We mustn’t underestimate the effects a city based league would have on the longevity and popularity of the County Championship either. With players flying in and out of one city and into another to take the field for their franchise, there is the possibility that those particular players, possibly key members of their respective sides, could miss entire games. Apart from bitter feuds between the counties, franchises and the ECB, this has the potential to weaken a county side to the point of relegation from the first division, and you can hardly expect the fans to take notice of the championship if their team’s best players aren’t on the park and struggling to win games as a direct result.

Then there’s the issue of scheduling and the reduction of championship fixtures if the t20 juggernaut takes off in England like it has done elsewhere. What would Graves be inclined to do when one competition is heavily outweighing the popularity of the other? Reduce its size of course. Just like the BCCI has done in India.

There would be a few losers if these circumstances were to arise but the biggest would undoubtedly be the English test side. Keaton Jennings and Haseeb Hameed were uncovered in the championship last year and found themselves on a plane to India soon after. They were fine additions to the England side and will likely take over from Cook as England’s opening pair when father time catches up with the journeyman. But if the breeding grounds to foster young players are no longer in place or dropping in quality, finding future test cricketers becomes increasingly difficult.

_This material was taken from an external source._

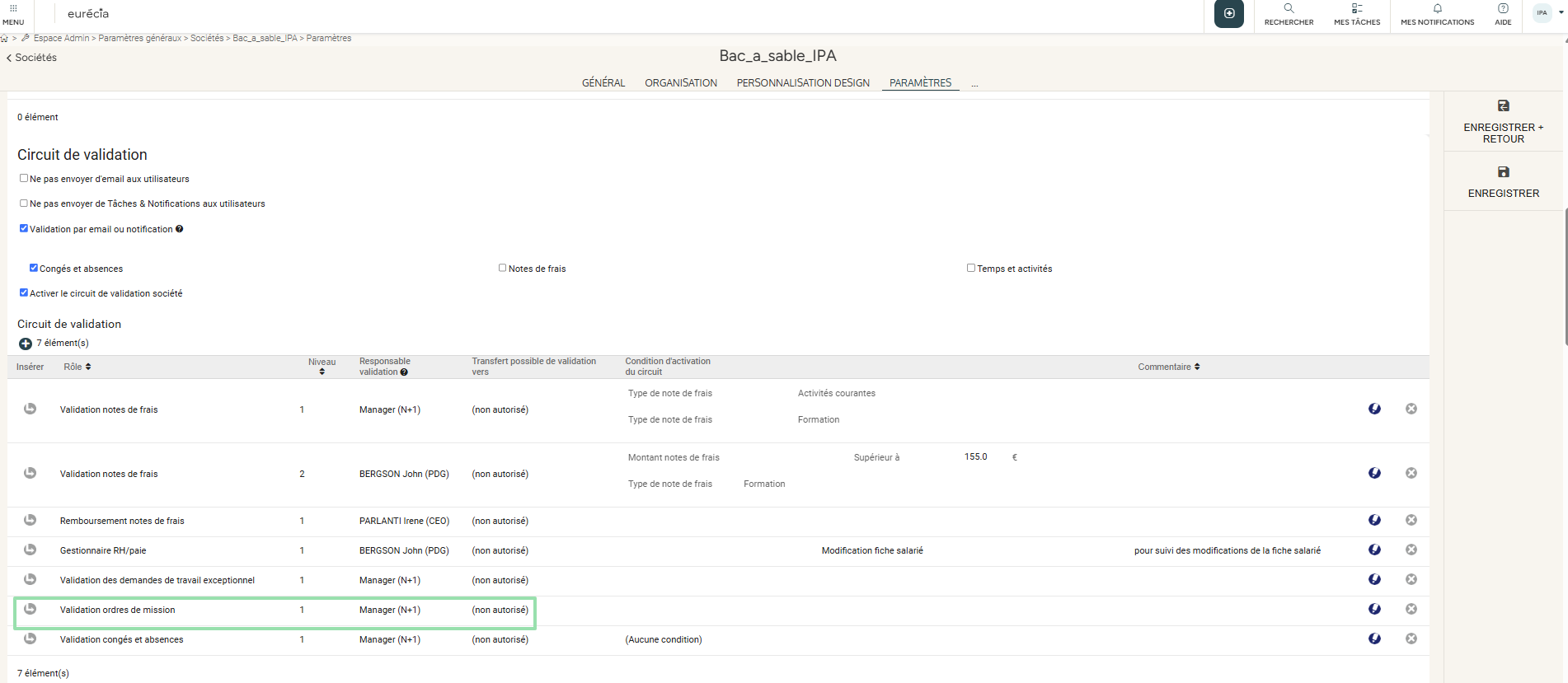Edit the Validation ordres de mission row
This screenshot has width=1568, height=683.
[x=1374, y=609]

The ECB have plenty to weigh up before they make a decision that has the potential to change more than just a few team names and logos. Imagine a world in which Sussex, Leicester and Hampshire played in an entirely different league to Yorkshire and Lancashire; with its own independent board and separate scheduling. Now think about how this would affect the Championship or the One Day cup in their current form as well as English cricket at large, because it just might pan out this way if the ECB lets financial status dictate whether a county has to operate in conjunction with rival clubs, or independently.